1) Is there a way to expand functions without using derivatives?
2) Is the exponential just simply defined as: exp(x)=1+x+(1/2)x^2+..., which would make my question a silly one.

There are a number of ways to define e^x, the taylor series being one of them.

If you're defining it as the inverse of ln(x), try this:

lim h->0 (e^(x+h) - e^x)/h = lim e^x(e^h-1)/h = e^x lim(e^h-1)/h

Let h=lnt, so e^x lim t->1 (t-1)/lnt

ignore the e^x for now, let's show that limit is equal to 1. I'm assuming you've done ln(x) is the integral of 1/x for this point.

(t-1)/ln(t) = 1/[ln(t)/(t-1)] = 1/[ ln(t) - ln(1)/(t-1) ].

If you notice, once you take the limit of that as t approaches 1, you get 1/ln'(1) which is 1/(1/1) = 1. So the derivative turns out to be e^x * 1 = e^x

If you are defining e^x as the inverse function to y= ln x, then you don't need to go back to the original definition.

If y= e^x then x= ln y and dx/dy= 1/y. by the chain rule, then dy/dx= y= e^x.

If, on the other hand, you define a^x, a any positive real number, by:
1) a^n, for n a positive integer, is a multiplied by itself n times.

2) a^0= 1

3) If n is a negative integer then a^n= 1/a^(-n).
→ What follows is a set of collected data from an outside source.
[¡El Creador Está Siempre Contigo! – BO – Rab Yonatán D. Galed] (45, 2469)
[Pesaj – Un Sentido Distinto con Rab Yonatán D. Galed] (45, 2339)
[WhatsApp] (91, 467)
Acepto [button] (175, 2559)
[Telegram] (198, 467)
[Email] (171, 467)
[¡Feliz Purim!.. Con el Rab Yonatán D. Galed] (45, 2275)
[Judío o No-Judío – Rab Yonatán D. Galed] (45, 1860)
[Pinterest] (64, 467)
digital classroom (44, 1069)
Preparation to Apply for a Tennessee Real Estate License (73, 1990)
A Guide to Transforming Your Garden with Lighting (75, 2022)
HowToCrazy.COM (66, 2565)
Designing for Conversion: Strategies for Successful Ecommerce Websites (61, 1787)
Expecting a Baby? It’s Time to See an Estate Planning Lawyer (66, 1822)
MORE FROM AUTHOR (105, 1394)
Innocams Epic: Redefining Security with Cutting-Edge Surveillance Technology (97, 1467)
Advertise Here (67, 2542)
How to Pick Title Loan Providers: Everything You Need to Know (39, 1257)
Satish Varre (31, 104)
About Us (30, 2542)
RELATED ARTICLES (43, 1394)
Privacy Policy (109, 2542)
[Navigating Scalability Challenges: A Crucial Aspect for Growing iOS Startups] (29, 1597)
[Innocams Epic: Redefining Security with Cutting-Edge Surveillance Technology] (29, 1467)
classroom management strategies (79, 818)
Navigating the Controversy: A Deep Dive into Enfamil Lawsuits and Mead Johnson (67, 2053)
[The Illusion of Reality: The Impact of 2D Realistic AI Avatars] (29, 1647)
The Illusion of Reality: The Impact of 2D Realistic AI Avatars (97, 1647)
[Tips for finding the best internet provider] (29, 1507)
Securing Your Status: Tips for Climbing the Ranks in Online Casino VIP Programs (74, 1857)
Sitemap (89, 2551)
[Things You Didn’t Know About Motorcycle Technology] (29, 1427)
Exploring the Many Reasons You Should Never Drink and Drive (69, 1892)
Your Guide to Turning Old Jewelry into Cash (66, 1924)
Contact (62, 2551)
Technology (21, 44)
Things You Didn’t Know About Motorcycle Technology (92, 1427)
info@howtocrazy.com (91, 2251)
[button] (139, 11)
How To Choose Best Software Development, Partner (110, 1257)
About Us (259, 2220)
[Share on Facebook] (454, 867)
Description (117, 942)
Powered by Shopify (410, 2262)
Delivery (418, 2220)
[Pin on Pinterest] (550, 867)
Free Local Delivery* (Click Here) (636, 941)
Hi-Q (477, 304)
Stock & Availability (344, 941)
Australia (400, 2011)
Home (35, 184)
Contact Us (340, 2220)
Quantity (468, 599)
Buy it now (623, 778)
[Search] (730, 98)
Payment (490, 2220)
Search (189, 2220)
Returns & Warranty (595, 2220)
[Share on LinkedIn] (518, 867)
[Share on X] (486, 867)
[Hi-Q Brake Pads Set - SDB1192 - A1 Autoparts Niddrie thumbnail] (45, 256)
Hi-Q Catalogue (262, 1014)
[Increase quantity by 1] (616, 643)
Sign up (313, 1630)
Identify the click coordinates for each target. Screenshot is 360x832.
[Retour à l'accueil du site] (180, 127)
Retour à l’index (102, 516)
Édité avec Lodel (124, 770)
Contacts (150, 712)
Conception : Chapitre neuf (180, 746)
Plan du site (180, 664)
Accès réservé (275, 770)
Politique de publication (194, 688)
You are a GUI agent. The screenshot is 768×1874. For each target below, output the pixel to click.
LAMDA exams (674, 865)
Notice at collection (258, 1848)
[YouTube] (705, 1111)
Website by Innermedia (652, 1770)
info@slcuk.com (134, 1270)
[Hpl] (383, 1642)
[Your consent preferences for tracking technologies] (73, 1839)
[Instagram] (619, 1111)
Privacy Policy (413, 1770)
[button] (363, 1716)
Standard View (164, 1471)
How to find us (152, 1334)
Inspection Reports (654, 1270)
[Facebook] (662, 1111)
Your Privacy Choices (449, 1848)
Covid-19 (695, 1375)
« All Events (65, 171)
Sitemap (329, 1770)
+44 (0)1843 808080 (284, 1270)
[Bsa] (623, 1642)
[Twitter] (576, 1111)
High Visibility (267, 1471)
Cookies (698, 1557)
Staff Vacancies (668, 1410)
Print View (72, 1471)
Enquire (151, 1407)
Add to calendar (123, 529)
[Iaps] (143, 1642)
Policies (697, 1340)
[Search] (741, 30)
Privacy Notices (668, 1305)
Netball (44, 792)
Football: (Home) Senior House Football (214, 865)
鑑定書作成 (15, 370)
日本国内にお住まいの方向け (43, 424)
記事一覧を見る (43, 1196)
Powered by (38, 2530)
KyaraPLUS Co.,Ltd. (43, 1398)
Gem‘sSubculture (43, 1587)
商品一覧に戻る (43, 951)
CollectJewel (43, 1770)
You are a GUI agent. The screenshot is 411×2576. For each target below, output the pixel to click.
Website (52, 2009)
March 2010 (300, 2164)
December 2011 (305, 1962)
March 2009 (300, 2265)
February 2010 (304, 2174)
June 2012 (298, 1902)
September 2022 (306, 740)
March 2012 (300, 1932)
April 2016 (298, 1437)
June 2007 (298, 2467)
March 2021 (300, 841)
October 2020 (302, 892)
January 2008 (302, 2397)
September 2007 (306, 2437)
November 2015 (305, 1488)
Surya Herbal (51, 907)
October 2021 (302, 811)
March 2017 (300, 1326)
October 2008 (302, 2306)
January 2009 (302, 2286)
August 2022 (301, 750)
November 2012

Since -n is a positive integer, the denominator was defined in 1) above.

4) for n a positive integer, a^(1/n) is the positive th root of a.

5) a^(m/n)= (a^(1/n))^m where a^(1/n) is defined in 4)

That defines a^x for x any rational number. If x is an irrational number, then there exist a sequence {r_i} of rational numbers converging to x.
6) a^x= lim a^(r_i) (so that a^x is a continuous function.

It's easy to show that a^(x+h)- a^x= a^x(a^h- 1) so that the "difference quotient" (a^(x+h)- a^x)/h= a^x (a^h-1)/h, a^x itself times something that depends only on h. IF the limit (a^h-1)/h exists as h goes to 0, then the derivative of a^x exists and is a^x times a constant. We then DEFINE "e" as the value of a such that that constant is 1. The hard part is proving that the limit exists. That's why I prefer first defining ln x as "the integral of (1/t)dt from 1 to x" and then defining e^x as the inverse function to ln x.